Corporate tax bill: is a Kennedy filibuster on the cards?

Yet another No Lobbyist Left Behind bill is on its way to final passage: the conference on HR 4520, the American Jobs Creation Act of 2004, has done its work (I nearly typed worst), and the bill is winging its way to the House and Senate.

The bill - whose primary purpose is to remove the foreign sales corporation tax break that the WTO found against - is stuffed with tax breaks [1]. Under the conference version, some shelters would be closed down, but, in an example of legislative churning designed to maximise campaign contributions, they get replaced by shiny new tax gizmos [2].

(An interesting piece from the Center on Budget and Policy Priorities marks our card with some of the techniques used to minimise the apparent cost of tax breaks.)

The political juice, however, comes in a scheme to end the Tobacco Quota Program subsidies, in exchange for buyout payments of around $10 billion.
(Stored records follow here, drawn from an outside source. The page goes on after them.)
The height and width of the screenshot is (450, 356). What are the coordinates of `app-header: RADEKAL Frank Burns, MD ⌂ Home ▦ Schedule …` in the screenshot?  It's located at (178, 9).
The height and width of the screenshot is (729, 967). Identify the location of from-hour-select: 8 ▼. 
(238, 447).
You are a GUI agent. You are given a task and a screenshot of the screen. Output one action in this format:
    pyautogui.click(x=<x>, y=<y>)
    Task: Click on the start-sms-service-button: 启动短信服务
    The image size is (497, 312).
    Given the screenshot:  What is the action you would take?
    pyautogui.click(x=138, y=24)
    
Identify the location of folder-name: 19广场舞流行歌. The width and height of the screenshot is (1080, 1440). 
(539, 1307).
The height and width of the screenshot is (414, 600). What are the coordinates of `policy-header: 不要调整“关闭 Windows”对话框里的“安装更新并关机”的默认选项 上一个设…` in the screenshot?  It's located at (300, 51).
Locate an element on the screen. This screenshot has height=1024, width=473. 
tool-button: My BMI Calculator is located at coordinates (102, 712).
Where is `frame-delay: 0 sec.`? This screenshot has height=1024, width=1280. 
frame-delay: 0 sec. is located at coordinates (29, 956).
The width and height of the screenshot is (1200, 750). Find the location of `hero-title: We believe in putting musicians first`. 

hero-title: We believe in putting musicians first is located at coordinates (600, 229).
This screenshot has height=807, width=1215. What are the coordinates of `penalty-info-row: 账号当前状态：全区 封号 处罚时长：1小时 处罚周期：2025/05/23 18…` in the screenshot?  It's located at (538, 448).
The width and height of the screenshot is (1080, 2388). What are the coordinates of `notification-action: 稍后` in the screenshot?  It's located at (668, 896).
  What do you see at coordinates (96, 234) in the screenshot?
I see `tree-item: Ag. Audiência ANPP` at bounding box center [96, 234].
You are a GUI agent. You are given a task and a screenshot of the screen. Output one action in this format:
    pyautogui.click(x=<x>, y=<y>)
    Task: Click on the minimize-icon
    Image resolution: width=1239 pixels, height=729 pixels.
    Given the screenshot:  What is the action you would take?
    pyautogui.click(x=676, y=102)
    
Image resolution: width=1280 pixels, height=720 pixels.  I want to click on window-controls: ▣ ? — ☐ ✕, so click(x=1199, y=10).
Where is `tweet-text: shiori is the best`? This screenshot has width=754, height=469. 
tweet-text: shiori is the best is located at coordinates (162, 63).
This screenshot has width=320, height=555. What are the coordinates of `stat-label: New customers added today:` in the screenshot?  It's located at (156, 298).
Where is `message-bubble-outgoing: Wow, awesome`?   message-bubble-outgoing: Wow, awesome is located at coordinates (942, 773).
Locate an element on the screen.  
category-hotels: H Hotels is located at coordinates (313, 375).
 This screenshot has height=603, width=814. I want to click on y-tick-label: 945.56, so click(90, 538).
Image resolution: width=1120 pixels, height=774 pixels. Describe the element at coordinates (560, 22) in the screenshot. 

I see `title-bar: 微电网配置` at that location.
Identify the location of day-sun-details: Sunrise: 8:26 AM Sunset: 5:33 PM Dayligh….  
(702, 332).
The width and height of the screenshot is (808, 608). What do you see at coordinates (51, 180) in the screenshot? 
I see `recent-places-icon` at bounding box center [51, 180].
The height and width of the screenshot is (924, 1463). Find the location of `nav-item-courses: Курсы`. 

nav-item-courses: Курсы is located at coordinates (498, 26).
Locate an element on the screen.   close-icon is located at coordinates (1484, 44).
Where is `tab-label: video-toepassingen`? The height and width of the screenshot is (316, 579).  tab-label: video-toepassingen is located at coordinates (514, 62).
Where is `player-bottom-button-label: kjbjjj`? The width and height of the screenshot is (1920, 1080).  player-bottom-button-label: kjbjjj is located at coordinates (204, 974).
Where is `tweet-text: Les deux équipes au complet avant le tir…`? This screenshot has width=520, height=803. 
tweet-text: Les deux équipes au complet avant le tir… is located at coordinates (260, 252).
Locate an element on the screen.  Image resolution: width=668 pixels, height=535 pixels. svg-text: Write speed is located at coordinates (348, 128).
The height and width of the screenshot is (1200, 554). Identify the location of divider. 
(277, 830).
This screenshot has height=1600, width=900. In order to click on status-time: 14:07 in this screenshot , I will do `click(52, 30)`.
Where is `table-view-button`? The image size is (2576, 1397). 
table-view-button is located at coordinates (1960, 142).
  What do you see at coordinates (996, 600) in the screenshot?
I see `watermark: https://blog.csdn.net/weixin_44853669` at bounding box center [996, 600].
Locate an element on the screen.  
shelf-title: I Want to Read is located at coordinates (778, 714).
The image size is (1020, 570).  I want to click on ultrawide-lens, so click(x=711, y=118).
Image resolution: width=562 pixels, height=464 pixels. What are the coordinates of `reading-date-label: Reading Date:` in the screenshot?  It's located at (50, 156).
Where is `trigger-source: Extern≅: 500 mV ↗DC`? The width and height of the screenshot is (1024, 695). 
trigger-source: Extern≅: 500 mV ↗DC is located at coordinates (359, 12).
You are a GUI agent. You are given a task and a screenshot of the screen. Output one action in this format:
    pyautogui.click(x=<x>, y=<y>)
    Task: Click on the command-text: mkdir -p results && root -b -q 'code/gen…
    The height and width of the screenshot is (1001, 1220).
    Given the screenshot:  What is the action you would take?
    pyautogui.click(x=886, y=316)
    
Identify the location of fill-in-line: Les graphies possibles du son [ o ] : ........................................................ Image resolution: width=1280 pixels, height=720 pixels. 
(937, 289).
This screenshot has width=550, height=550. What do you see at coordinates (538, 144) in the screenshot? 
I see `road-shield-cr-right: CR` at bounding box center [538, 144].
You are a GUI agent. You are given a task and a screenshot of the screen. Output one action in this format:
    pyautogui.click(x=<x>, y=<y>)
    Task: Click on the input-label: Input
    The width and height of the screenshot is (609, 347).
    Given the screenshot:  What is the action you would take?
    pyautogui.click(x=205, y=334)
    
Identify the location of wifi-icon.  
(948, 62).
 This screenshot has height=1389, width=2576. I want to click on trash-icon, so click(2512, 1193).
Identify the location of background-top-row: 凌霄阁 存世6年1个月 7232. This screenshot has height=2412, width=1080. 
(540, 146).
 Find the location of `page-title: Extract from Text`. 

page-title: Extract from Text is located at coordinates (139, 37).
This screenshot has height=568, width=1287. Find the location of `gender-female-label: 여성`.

The Senate version of this legislation had included a provision to place tobacco once more under the jurisdiction of the FDA: the conference committee removed this from its version.

And who should be the leading senatorial light behind the FDA proposal but Kerry stalwart Ted Kennedy. He's apparently threatening a filibuster - his press release has fighting talk without using the F-word.

(It has taken around half an hour to track down that this was SA 3563 to HR 4520 - Jesus! Why don't folks use the bill and amendment numbers that God gave them, for fuck's sake!)

The last time we dealt with a proposed Kennedy filibuster here, it was the Medicare bill I mentioned yesterday: 22 Dem senators screwed that one for him: are the odds better on tobacco?

There's not much time left, of course...

  1. My July 13 piece looks at General Electric's success in lobbying to procure a tax provision (virtually) all of its own. It's not alone in having its own page(s) of the tax code, of course.

  2. It works out from K Street's viewpoint too: no lobbyist gets paid for a tax break he negotiated ten years ago. New breaks every year keep the moolah flooding in.


Lobbying on one provision in the bill pitted Boeing against Caterpillar, apparently.

The tobacco buyout is huge in John Edwards' North Carolina, of course: it's been causing some fun and games in the race to fill the senate seat Edwards is about to vacate.

And a generous write-off for SUV purchases is being scaled back: pick-up trucks still qualify for full write-offs, though. Pick the lobbying bones out of that!


The Center on Budget and Policy Priorities has published a short comment on the conference version of HR4520: it computes the underestimate in the Joint Committee on Taxation's number for the effect of the bill on the 2005-14 deficit at $79.5 billion:

The official number assumes that temporary tax breaks will be allowed to lapse; whereas the chances of that happening rank with that of Iraqi WMD turning up.

With a total 2005-14 deficit estimated a month ago by the Congressional Budget Office at $2.29 trillion, the message from Congress seems to be, Why worry about a measly 80 big ones?

And what has Kerry's reaction been to the conference bill's bloat? I've not yet managed to find a specific comment.

The Senate counterpart to HR 4520, S 1637, passed 92-5 on May 11, with both Kerry and Edwards not voting; HR 4520 passed the Senate on July 15, including SA 3563, the FDA amendment that the conference threw out.

(For the record, the vote on SA 3563 passed 78-15, with the naysayers being GOP except for Jeffords; neither Kerry nor Edwards voted.)